> [Exercise requirements]: Nothing but the lines below from the one that contains "Given: Go to the Basics step tab" through the one that contains "The height and width of the screenshot is (486, 647)." should be retyped, exactly and including both ends. Do not include pictures.

> [Records]:
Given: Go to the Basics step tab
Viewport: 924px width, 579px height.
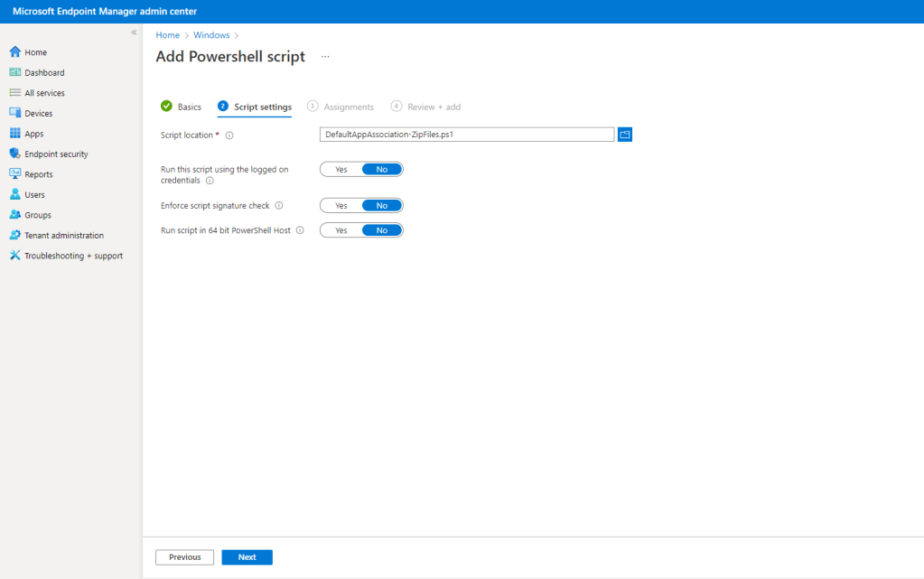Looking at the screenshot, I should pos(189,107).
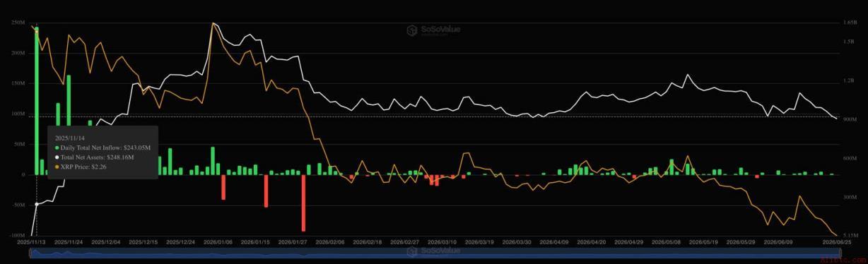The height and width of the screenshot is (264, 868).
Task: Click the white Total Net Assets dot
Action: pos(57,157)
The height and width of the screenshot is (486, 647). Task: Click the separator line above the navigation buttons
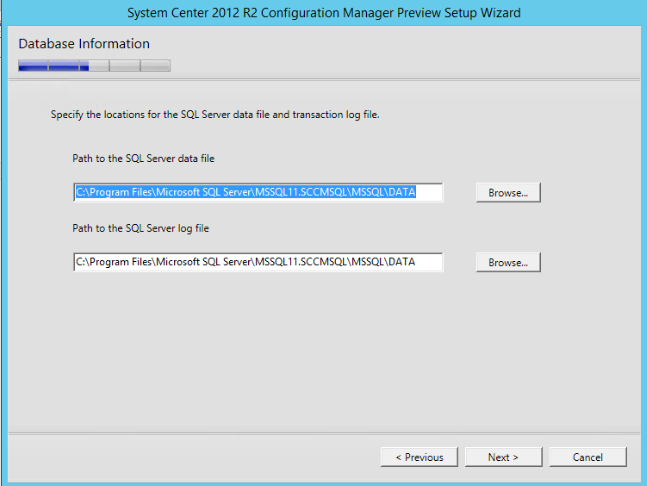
...
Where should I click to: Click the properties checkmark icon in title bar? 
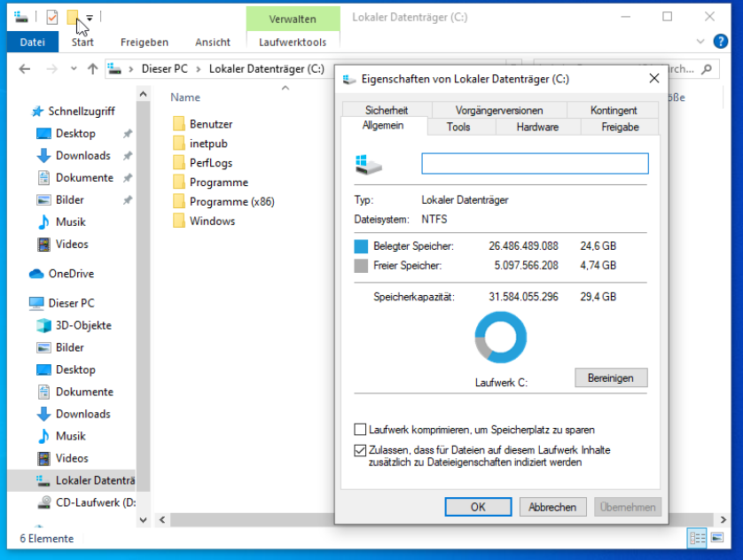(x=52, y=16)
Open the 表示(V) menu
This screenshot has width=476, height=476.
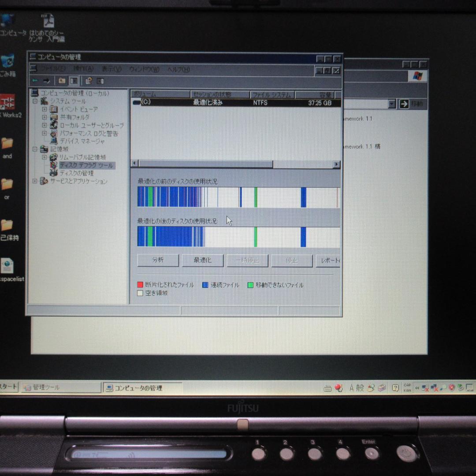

> [Output for this task]:
Given: Go to the Basics step tab
Viewport: 924px width, 579px height.
Looking at the screenshot, I should pos(189,107).
The height and width of the screenshot is (264, 868).
Task: Click the white Total Net Assets dot
Action: pos(57,157)
The height and width of the screenshot is (486, 647). Task: Click the separator line above the navigation buttons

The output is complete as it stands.